Collected data entries
*** Begin section ***

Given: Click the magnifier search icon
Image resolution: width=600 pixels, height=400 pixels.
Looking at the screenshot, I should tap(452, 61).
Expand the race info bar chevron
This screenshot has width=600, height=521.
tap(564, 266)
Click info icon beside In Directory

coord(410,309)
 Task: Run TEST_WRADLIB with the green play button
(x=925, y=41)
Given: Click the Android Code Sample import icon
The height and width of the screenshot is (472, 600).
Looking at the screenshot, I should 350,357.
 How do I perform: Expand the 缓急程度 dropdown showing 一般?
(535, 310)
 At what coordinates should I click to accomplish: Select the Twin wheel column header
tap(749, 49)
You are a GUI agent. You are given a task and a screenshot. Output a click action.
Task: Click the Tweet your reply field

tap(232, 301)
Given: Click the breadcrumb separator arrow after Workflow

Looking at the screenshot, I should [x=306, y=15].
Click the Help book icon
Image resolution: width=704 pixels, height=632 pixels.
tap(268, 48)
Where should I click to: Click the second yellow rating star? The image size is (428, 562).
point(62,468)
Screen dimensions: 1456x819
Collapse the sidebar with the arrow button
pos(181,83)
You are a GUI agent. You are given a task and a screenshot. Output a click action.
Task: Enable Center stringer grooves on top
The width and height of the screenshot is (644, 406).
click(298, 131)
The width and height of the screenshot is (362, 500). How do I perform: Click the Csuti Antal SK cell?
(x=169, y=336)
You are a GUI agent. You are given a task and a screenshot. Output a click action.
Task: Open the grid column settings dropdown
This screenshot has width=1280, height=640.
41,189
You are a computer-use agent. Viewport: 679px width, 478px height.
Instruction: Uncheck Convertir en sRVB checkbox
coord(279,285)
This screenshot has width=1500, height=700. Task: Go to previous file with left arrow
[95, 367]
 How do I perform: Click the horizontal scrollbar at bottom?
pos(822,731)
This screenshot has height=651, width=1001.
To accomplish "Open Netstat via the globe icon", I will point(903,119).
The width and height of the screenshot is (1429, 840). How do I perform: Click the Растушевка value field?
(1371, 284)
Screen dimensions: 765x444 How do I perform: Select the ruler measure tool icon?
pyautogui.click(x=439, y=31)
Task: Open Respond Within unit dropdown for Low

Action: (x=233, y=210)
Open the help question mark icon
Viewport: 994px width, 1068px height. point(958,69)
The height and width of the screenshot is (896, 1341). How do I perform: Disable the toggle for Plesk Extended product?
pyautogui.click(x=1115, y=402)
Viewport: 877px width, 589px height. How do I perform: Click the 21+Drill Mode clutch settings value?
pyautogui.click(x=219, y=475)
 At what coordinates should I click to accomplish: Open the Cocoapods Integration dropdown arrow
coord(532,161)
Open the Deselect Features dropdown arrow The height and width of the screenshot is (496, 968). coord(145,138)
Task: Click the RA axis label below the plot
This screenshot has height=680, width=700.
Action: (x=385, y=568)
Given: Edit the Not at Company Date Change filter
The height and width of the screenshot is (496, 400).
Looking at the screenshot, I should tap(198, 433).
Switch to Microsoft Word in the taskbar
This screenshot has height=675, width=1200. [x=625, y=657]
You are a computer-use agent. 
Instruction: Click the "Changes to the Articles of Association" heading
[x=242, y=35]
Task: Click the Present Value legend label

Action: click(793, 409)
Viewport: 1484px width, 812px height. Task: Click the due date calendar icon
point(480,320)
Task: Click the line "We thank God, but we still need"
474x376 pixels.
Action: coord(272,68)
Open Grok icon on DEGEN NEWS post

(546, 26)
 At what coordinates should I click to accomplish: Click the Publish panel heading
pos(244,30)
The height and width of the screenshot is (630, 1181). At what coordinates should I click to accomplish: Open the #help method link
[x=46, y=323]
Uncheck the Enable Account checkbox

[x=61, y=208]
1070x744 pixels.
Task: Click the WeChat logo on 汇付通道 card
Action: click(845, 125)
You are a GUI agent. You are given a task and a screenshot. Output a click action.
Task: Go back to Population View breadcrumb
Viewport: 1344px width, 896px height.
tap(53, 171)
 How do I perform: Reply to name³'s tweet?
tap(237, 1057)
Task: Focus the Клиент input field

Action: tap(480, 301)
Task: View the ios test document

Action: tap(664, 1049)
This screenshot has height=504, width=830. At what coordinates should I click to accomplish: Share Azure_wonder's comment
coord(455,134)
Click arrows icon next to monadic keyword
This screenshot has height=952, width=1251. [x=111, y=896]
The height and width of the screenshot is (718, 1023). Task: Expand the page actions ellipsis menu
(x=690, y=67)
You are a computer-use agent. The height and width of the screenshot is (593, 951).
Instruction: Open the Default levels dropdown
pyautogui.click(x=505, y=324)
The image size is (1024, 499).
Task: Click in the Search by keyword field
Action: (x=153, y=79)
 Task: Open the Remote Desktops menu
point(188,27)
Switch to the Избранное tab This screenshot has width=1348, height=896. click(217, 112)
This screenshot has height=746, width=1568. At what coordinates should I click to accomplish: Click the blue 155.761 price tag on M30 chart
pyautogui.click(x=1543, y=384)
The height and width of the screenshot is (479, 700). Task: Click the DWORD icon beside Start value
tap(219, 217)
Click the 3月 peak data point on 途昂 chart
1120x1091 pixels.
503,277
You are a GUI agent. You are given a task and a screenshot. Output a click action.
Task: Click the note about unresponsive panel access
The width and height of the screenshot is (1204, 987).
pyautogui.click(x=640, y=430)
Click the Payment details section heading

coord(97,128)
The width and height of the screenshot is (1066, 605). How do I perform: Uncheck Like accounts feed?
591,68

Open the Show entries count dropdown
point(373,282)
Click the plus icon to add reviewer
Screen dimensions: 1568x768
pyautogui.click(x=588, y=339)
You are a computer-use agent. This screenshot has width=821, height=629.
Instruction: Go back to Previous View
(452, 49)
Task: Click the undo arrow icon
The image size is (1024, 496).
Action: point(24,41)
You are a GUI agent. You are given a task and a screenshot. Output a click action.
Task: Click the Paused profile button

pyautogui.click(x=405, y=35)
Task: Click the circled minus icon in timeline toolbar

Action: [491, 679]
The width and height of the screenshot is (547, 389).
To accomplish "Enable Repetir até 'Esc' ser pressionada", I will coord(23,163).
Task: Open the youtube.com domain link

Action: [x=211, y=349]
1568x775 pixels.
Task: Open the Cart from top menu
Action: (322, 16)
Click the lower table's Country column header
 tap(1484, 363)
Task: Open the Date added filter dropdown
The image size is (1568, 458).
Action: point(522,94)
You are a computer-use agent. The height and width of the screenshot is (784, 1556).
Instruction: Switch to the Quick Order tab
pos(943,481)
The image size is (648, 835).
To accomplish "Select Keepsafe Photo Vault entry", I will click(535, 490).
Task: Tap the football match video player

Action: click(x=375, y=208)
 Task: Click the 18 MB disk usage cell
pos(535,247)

*** End section ***

**Problem to work on**
From the data above, extract every line in its exact form.

**Response to this exercise**
Given: Click the magnifier search icon
Image resolution: width=600 pixels, height=400 pixels.
Looking at the screenshot, I should tap(452, 61).
Expand the race info bar chevron
This screenshot has width=600, height=521.
tap(564, 266)
Click info icon beside In Directory

coord(410,309)
 Task: Run TEST_WRADLIB with the green play button
(x=925, y=41)
Given: Click the Android Code Sample import icon
The height and width of the screenshot is (472, 600).
Looking at the screenshot, I should 350,357.
 How do I perform: Expand the 缓急程度 dropdown showing 一般?
(535, 310)
 At what coordinates should I click to accomplish: Select the Twin wheel column header
tap(749, 49)
You are a GUI agent. You are given a task and a screenshot. Output a click action.
Task: Click the Tweet your reply field

tap(232, 301)
Given: Click the breadcrumb separator arrow after Workflow

Looking at the screenshot, I should [x=306, y=15].
Click the Help book icon
Image resolution: width=704 pixels, height=632 pixels.
tap(268, 48)
Where should I click to: Click the second yellow rating star? The image size is (428, 562).
point(62,468)
Screen dimensions: 1456x819
Collapse the sidebar with the arrow button
pos(181,83)
You are a GUI agent. You are given a task and a screenshot. Output a click action.
Task: Enable Center stringer grooves on top
The width and height of the screenshot is (644, 406).
click(298, 131)
The width and height of the screenshot is (362, 500). How do I perform: Click the Csuti Antal SK cell?
(x=169, y=336)
You are a GUI agent. You are given a task and a screenshot. Output a click action.
Task: Open the grid column settings dropdown
This screenshot has width=1280, height=640.
41,189
You are a computer-use agent. Viewport: 679px width, 478px height.
Instruction: Uncheck Convertir en sRVB checkbox
coord(279,285)
This screenshot has width=1500, height=700. Task: Go to previous file with left arrow
[95, 367]
 How do I perform: Click the horizontal scrollbar at bottom?
pos(822,731)
This screenshot has height=651, width=1001.
To accomplish "Open Netstat via the globe icon", I will point(903,119).
The width and height of the screenshot is (1429, 840). How do I perform: Click the Растушевка value field?
(1371, 284)
Screen dimensions: 765x444 How do I perform: Select the ruler measure tool icon?
pyautogui.click(x=439, y=31)
Task: Open Respond Within unit dropdown for Low

Action: (x=233, y=210)
Open the help question mark icon
Viewport: 994px width, 1068px height. point(958,69)
The height and width of the screenshot is (896, 1341). How do I perform: Disable the toggle for Plesk Extended product?
pyautogui.click(x=1115, y=402)
Viewport: 877px width, 589px height. How do I perform: Click the 21+Drill Mode clutch settings value?
pyautogui.click(x=219, y=475)
 At what coordinates should I click to accomplish: Open the Cocoapods Integration dropdown arrow
coord(532,161)
Open the Deselect Features dropdown arrow The height and width of the screenshot is (496, 968). coord(145,138)
Task: Click the RA axis label below the plot
This screenshot has height=680, width=700.
Action: (x=385, y=568)
Given: Edit the Not at Company Date Change filter
The height and width of the screenshot is (496, 400).
Looking at the screenshot, I should tap(198, 433).
Switch to Microsoft Word in the taskbar
This screenshot has height=675, width=1200. [x=625, y=657]
You are a computer-use agent. 
Instruction: Click the "Changes to the Articles of Association" heading
[x=242, y=35]
Task: Click the Present Value legend label

Action: click(793, 409)
Viewport: 1484px width, 812px height. Task: Click the due date calendar icon
point(480,320)
Task: Click the line "We thank God, but we still need"
474x376 pixels.
Action: coord(272,68)
Open Grok icon on DEGEN NEWS post

(546, 26)
 At what coordinates should I click to accomplish: Click the Publish panel heading
pos(244,30)
The height and width of the screenshot is (630, 1181). At what coordinates should I click to accomplish: Open the #help method link
[x=46, y=323]
Uncheck the Enable Account checkbox

[x=61, y=208]
1070x744 pixels.
Task: Click the WeChat logo on 汇付通道 card
Action: click(845, 125)
You are a GUI agent. You are given a task and a screenshot. Output a click action.
Task: Go back to Population View breadcrumb
Viewport: 1344px width, 896px height.
tap(53, 171)
 How do I perform: Reply to name³'s tweet?
tap(237, 1057)
Task: Focus the Клиент input field

Action: tap(480, 301)
Task: View the ios test document

Action: tap(664, 1049)
This screenshot has height=504, width=830. At what coordinates should I click to accomplish: Share Azure_wonder's comment
coord(455,134)
Click arrows icon next to monadic keyword
This screenshot has height=952, width=1251. [x=111, y=896]
The height and width of the screenshot is (718, 1023). Task: Expand the page actions ellipsis menu
(x=690, y=67)
You are a computer-use agent. The height and width of the screenshot is (593, 951).
Instruction: Open the Default levels dropdown
pyautogui.click(x=505, y=324)
The image size is (1024, 499).
Task: Click in the Search by keyword field
Action: (x=153, y=79)
 Task: Open the Remote Desktops menu
point(188,27)
Switch to the Избранное tab This screenshot has width=1348, height=896. click(217, 112)
This screenshot has height=746, width=1568. At what coordinates should I click to accomplish: Click the blue 155.761 price tag on M30 chart
pyautogui.click(x=1543, y=384)
The height and width of the screenshot is (479, 700). Task: Click the DWORD icon beside Start value
tap(219, 217)
Click the 3月 peak data point on 途昂 chart
1120x1091 pixels.
503,277
You are a GUI agent. You are given a task and a screenshot. Output a click action.
Task: Click the note about unresponsive panel access
The width and height of the screenshot is (1204, 987).
pyautogui.click(x=640, y=430)
Click the Payment details section heading

coord(97,128)
The width and height of the screenshot is (1066, 605). How do I perform: Uncheck Like accounts feed?
591,68

Open the Show entries count dropdown
point(373,282)
Click the plus icon to add reviewer
Screen dimensions: 1568x768
pyautogui.click(x=588, y=339)
You are a computer-use agent. This screenshot has width=821, height=629.
Instruction: Go back to Previous View
(452, 49)
Task: Click the undo arrow icon
The image size is (1024, 496).
Action: point(24,41)
You are a GUI agent. You are given a task and a screenshot. Output a click action.
Task: Click the Paused profile button

pyautogui.click(x=405, y=35)
Task: Click the circled minus icon in timeline toolbar

Action: [491, 679]
The width and height of the screenshot is (547, 389).
To accomplish "Enable Repetir até 'Esc' ser pressionada", I will coord(23,163).
Task: Open the youtube.com domain link

Action: [x=211, y=349]
1568x775 pixels.
Task: Open the Cart from top menu
Action: (322, 16)
Click the lower table's Country column header
 tap(1484, 363)
Task: Open the Date added filter dropdown
The image size is (1568, 458).
Action: point(522,94)
You are a computer-use agent. The height and width of the screenshot is (784, 1556).
Instruction: Switch to the Quick Order tab
pos(943,481)
The image size is (648, 835).
To accomplish "Select Keepsafe Photo Vault entry", I will click(535, 490).
Task: Tap the football match video player

Action: click(x=375, y=208)
 Task: Click the 18 MB disk usage cell
pos(535,247)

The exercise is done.